Re-thinking Innovation

Telstra (Retired)
Telstra (Retired)

We’re often told that to be more internationally competitive, Australian businesses need to be more innovative. But what does that really mean? A new report from Microsoft, Joined-Up Innovation, looks at how innovation, entrepreneurship and productivity are deeply connected.


Innovation is not just about ‘new-to-the-world’ science and technology breakthroughs. If your business develops a new business model, new management systems, new ways of reaching customers, or new ways of getting people to work, it is innovating.


Importantly, innovation of any kind will improve productivity, resilience and growth. The Federal Government’s 2012 Innovation System report found innovative Australian businesses are 78% more likely to report increases in productivity over the previous year.

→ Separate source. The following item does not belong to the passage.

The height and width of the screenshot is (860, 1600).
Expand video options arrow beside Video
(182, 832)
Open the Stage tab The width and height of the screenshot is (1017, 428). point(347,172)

Microsoft’s report highlights the important role small businesses play, and how we need to “foster better connections between SMEs and other parts of Australia’s innovation ecosystem.” This can have a major impact on Australia’s success – because small businesses contribute significantly to our economy, and as they are also less risk-averse they have a better ‘cultural capacity’ to innovate.


So what should you consider if you want to be truly innovative? Here are a few insights from the report:

  • Learn from each other: if different businesses within your network can learn from each other’s individual successes (and each other’s mistakes) the result can be far more valuable. Read the success stories of McAsh Oysters and the Balmain Boat Company .
  • Speed up results: innovators are bringing products to market much faster (and sometimes testing them in market) by forming collaborative groups, using social networking technology (such as crowdsourcing) and outsourcing production.
  • Encourage mobility: getting the right people at the right time is a challenge. To help attract innovative talent, make it simpler to move between businesses, between business roles, between geographic borders, between research groups and commercial firms.